▶ **WORK TO DO**
Reproduce each of the following rows verbatim, changing nothing in any of them.

▶ **RECORDS FOR THE EXERCISE**

——

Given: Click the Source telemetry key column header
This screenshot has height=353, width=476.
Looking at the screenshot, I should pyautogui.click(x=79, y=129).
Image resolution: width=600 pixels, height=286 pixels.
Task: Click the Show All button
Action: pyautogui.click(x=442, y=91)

——

▶ **EXERCISE OUTPUT**
Given: Click the Source telemetry key column header
This screenshot has height=353, width=476.
Looking at the screenshot, I should pyautogui.click(x=79, y=129).
Image resolution: width=600 pixels, height=286 pixels.
Task: Click the Show All button
Action: pyautogui.click(x=442, y=91)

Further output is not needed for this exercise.